ASSIGNED TASK: Copy out all of the rows below word for word, with no changes.

----- DATA PROVIDED

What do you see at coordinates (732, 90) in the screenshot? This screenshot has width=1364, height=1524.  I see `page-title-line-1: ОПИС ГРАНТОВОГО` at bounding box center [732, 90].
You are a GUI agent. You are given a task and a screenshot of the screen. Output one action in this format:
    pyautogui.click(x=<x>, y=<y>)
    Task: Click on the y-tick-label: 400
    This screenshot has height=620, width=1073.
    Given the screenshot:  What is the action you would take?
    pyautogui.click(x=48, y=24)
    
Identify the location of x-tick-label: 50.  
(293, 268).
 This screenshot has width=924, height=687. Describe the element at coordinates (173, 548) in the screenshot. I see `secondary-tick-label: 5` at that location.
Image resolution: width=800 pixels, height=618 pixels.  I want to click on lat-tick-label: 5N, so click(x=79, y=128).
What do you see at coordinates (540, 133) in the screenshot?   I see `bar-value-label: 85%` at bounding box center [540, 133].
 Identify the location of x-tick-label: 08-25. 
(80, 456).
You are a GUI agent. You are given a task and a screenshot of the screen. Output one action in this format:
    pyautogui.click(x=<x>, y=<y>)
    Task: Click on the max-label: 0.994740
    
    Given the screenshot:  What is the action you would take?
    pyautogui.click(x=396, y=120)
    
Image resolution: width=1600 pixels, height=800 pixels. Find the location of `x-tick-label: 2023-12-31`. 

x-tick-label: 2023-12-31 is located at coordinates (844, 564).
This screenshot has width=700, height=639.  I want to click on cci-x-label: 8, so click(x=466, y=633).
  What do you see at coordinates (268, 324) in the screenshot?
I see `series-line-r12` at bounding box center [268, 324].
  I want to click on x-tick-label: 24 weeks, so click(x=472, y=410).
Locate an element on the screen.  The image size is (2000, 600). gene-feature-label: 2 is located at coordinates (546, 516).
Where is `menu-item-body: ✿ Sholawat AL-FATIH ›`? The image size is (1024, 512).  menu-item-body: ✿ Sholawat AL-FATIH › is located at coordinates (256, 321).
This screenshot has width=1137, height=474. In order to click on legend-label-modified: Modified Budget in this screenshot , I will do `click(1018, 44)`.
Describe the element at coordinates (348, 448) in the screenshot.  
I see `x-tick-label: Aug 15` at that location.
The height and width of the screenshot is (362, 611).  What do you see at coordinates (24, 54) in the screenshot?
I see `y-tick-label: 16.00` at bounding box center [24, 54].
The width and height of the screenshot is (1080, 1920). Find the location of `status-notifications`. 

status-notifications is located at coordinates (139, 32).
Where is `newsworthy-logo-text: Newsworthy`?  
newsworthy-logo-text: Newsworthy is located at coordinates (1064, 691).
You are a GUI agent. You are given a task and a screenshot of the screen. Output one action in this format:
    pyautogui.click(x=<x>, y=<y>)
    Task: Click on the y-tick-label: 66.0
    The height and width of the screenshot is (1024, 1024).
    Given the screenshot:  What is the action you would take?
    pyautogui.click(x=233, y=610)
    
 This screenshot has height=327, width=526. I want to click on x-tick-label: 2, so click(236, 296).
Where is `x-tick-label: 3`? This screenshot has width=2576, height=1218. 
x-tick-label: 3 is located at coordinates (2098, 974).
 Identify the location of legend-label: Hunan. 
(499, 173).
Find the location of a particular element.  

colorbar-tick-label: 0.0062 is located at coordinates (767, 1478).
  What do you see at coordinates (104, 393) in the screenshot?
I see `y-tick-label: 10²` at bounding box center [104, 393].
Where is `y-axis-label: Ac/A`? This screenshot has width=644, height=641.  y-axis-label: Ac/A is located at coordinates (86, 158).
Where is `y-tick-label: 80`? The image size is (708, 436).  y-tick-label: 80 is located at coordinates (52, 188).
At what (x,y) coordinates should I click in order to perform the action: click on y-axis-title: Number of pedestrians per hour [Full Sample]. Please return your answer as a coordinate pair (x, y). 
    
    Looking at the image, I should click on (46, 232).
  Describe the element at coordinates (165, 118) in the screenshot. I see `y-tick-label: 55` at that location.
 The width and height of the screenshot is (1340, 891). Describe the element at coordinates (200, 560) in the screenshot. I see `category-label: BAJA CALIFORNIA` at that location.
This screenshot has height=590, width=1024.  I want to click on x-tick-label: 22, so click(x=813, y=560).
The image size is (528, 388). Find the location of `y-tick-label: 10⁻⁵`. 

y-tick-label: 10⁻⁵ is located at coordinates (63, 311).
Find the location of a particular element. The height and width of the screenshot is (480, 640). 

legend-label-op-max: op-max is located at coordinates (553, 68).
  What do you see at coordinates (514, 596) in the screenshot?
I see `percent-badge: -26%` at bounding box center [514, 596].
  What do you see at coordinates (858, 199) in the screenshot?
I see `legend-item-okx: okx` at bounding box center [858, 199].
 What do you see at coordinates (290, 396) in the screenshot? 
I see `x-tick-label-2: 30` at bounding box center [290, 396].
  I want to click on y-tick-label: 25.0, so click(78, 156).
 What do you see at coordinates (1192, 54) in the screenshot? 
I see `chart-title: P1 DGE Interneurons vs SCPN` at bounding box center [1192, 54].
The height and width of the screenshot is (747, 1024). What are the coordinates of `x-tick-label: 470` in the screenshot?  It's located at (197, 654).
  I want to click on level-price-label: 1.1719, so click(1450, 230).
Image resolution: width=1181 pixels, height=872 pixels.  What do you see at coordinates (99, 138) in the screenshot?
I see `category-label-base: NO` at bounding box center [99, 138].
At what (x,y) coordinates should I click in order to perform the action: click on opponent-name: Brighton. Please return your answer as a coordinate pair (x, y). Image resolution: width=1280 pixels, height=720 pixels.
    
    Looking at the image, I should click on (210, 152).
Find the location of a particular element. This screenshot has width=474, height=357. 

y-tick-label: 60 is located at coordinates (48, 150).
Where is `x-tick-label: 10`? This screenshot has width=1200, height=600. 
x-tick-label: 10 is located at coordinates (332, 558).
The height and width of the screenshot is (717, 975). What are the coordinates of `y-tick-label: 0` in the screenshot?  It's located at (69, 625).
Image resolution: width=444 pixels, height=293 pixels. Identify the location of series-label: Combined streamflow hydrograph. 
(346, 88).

----------

EXPECTED ANSWER:
What do you see at coordinates (732, 90) in the screenshot? This screenshot has width=1364, height=1524.  I see `page-title-line-1: ОПИС ГРАНТОВОГО` at bounding box center [732, 90].
You are a GUI agent. You are given a task and a screenshot of the screen. Output one action in this format:
    pyautogui.click(x=<x>, y=<y>)
    Task: Click on the y-tick-label: 400
    This screenshot has height=620, width=1073.
    Given the screenshot:  What is the action you would take?
    pyautogui.click(x=48, y=24)
    
Identify the location of x-tick-label: 50.  
(293, 268).
 This screenshot has width=924, height=687. Describe the element at coordinates (173, 548) in the screenshot. I see `secondary-tick-label: 5` at that location.
Image resolution: width=800 pixels, height=618 pixels.  I want to click on lat-tick-label: 5N, so click(x=79, y=128).
What do you see at coordinates (540, 133) in the screenshot?   I see `bar-value-label: 85%` at bounding box center [540, 133].
 Identify the location of x-tick-label: 08-25. 
(80, 456).
You are a GUI agent. You are given a task and a screenshot of the screen. Output one action in this format:
    pyautogui.click(x=<x>, y=<y>)
    Task: Click on the max-label: 0.994740
    
    Given the screenshot:  What is the action you would take?
    pyautogui.click(x=396, y=120)
    
Image resolution: width=1600 pixels, height=800 pixels. Find the location of `x-tick-label: 2023-12-31`. 

x-tick-label: 2023-12-31 is located at coordinates (844, 564).
This screenshot has width=700, height=639.  I want to click on cci-x-label: 8, so click(x=466, y=633).
  What do you see at coordinates (268, 324) in the screenshot?
I see `series-line-r12` at bounding box center [268, 324].
  I want to click on x-tick-label: 24 weeks, so click(x=472, y=410).
Locate an element on the screen.  The image size is (2000, 600). gene-feature-label: 2 is located at coordinates (546, 516).
Where is `menu-item-body: ✿ Sholawat AL-FATIH ›`? The image size is (1024, 512).  menu-item-body: ✿ Sholawat AL-FATIH › is located at coordinates (256, 321).
This screenshot has width=1137, height=474. In order to click on legend-label-modified: Modified Budget in this screenshot , I will do `click(1018, 44)`.
Describe the element at coordinates (348, 448) in the screenshot.  
I see `x-tick-label: Aug 15` at that location.
The height and width of the screenshot is (362, 611).  What do you see at coordinates (24, 54) in the screenshot?
I see `y-tick-label: 16.00` at bounding box center [24, 54].
The width and height of the screenshot is (1080, 1920). Find the location of `status-notifications`. 

status-notifications is located at coordinates (139, 32).
Where is `newsworthy-logo-text: Newsworthy`?  
newsworthy-logo-text: Newsworthy is located at coordinates (1064, 691).
You are a GUI agent. You are given a task and a screenshot of the screen. Output one action in this format:
    pyautogui.click(x=<x>, y=<y>)
    Task: Click on the y-tick-label: 66.0
    The height and width of the screenshot is (1024, 1024).
    Given the screenshot:  What is the action you would take?
    pyautogui.click(x=233, y=610)
    
 This screenshot has height=327, width=526. I want to click on x-tick-label: 2, so click(236, 296).
Where is `x-tick-label: 3`? This screenshot has width=2576, height=1218. 
x-tick-label: 3 is located at coordinates (2098, 974).
 Identify the location of legend-label: Hunan. 
(499, 173).
Find the location of a particular element.  

colorbar-tick-label: 0.0062 is located at coordinates (767, 1478).
  What do you see at coordinates (104, 393) in the screenshot?
I see `y-tick-label: 10²` at bounding box center [104, 393].
Where is `y-axis-label: Ac/A`? This screenshot has width=644, height=641.  y-axis-label: Ac/A is located at coordinates (86, 158).
Where is `y-tick-label: 80`? The image size is (708, 436).  y-tick-label: 80 is located at coordinates (52, 188).
At what (x,y) coordinates should I click in order to perform the action: click on y-axis-title: Number of pedestrians per hour [Full Sample]. Please return your answer as a coordinate pair (x, y). 
    
    Looking at the image, I should click on (46, 232).
  Describe the element at coordinates (165, 118) in the screenshot. I see `y-tick-label: 55` at that location.
 The width and height of the screenshot is (1340, 891). Describe the element at coordinates (200, 560) in the screenshot. I see `category-label: BAJA CALIFORNIA` at that location.
This screenshot has height=590, width=1024.  I want to click on x-tick-label: 22, so click(x=813, y=560).
The image size is (528, 388). Find the location of `y-tick-label: 10⁻⁵`. 

y-tick-label: 10⁻⁵ is located at coordinates (63, 311).
Find the location of a particular element. The height and width of the screenshot is (480, 640). 

legend-label-op-max: op-max is located at coordinates (553, 68).
  What do you see at coordinates (514, 596) in the screenshot?
I see `percent-badge: -26%` at bounding box center [514, 596].
  What do you see at coordinates (858, 199) in the screenshot?
I see `legend-item-okx: okx` at bounding box center [858, 199].
 What do you see at coordinates (290, 396) in the screenshot? 
I see `x-tick-label-2: 30` at bounding box center [290, 396].
  I want to click on y-tick-label: 25.0, so click(78, 156).
 What do you see at coordinates (1192, 54) in the screenshot? 
I see `chart-title: P1 DGE Interneurons vs SCPN` at bounding box center [1192, 54].
The height and width of the screenshot is (747, 1024). What are the coordinates of `x-tick-label: 470` in the screenshot?  It's located at (197, 654).
  I want to click on level-price-label: 1.1719, so click(1450, 230).
Image resolution: width=1181 pixels, height=872 pixels.  What do you see at coordinates (99, 138) in the screenshot?
I see `category-label-base: NO` at bounding box center [99, 138].
At what (x,y) coordinates should I click in order to perform the action: click on opponent-name: Brighton. Please return your answer as a coordinate pair (x, y). Image resolution: width=1280 pixels, height=720 pixels.
    
    Looking at the image, I should click on (210, 152).
Find the location of a particular element. This screenshot has width=474, height=357. 

y-tick-label: 60 is located at coordinates (48, 150).
Where is `x-tick-label: 10`? This screenshot has width=1200, height=600. 
x-tick-label: 10 is located at coordinates (332, 558).
The height and width of the screenshot is (717, 975). What are the coordinates of `y-tick-label: 0` in the screenshot?  It's located at (69, 625).
Image resolution: width=444 pixels, height=293 pixels. Identify the location of series-label: Combined streamflow hydrograph. 
(346, 88).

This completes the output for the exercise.